Otto giorni dopo vennero per circoncidere il bambino e volevano chiamarlo con il nome di suo padre, Zaccarìa. Ma sua madre intervenne: «No, si chiamerà Giovanni». Le dissero: «Non c’è nessuno della tua parentela che si chiami con questo nome». Allora domandavano con cenni a suo padre co me voleva che si chiamasse. Egli chiese una tavoletta e scrisse: «Giovanni è il suo nome». Tutti furono meravigliati. All’istante si aprirono la sua bocca e la sua lingua, e parlava benedicendo Dio. Tutti i loro vicini furono presi da timore, e per tutta la regione montuosa della Giudea si discorreva di tutte queste cose.
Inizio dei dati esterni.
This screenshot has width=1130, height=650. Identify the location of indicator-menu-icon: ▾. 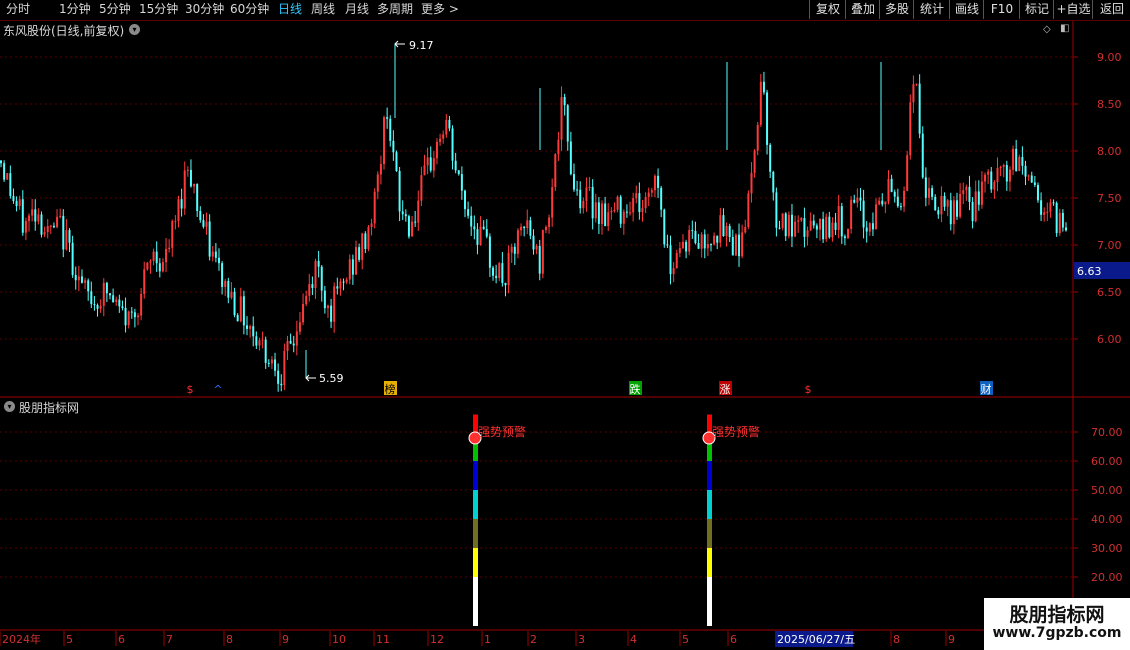
(10, 406).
Tutti coloro che le udivano, le custodivano in cuor loro, dicendo: «Che sarà mai questo bambino?». E davvero la mano del Signore era con lui. Il bambino cresceva e si fortificava nello spirito. Visse in regioni deserte fino al giorno della sua manifestazione a Israele.
Mi sono immaginato che una città scegliesse il suo santo patrono sulla base dei valori che voleva imitarne. Che bel vanto sarebbe per i Torinesi e le decine di altre località che hanno adottato san Giovanni Battista poter dire: “Ci identifichiamo in lui!”. Ma ho l’impressione che oggi la sua presenza sia avvertita dai più come ingombrante. Un santo troppo austero per richiamare folle di pellegrini coi suoi miracoli e troppo spigoloso per essere preso sul serio. Era figlio di un sacerdote, perciò aveva la carriera assicurata in una tradizione religiosa in cui ci si passava la carica di padre in figlio, eppure alle segrete stanze del tempio preferì il sole battente del deserto e invece di accogliere le fiumane di fedeli che salivano al santuario di Gerusalemme si ritirò con un gruppo di discepoli sulle sponde del Giordano. E se quello che faceva doveva sembrare fuori luogo, quello che diceva era ancora peggio. In Galilea comandava un figlio di Erode il Grande, Antipa, che aveva una relazione illecita con Erodiade. Tutti sapevano, ma tutti facevano finta di non sapere. I potenti non sono solo capricciosi, ma anche permalosi e non sia mai che le rimostranze si debbano pagare con la vita. Nel silenzio assordante delle autorità religiose, la voce di Giovanni spezza l’incantesimo: “Non ti è lecito” (Mc 6,18). Quel che basta per strappare il velo dell’omertà e firmare la propria condanna. Giovanni diventa così un martire della giustizia per amore della verità e l’epitaffio più bello è quello che gli dedicherà Gesù: “È venuto a voi Giovanni nella via della giustizia e voi non gli avete creduto” (Mt 21,32). Non crederanno neppure a lui, se è per questo, e riceverà un epitaffio simile dal centurione sotto la croce: “Veramente quest’uomo era giusto” (Lc 23,47).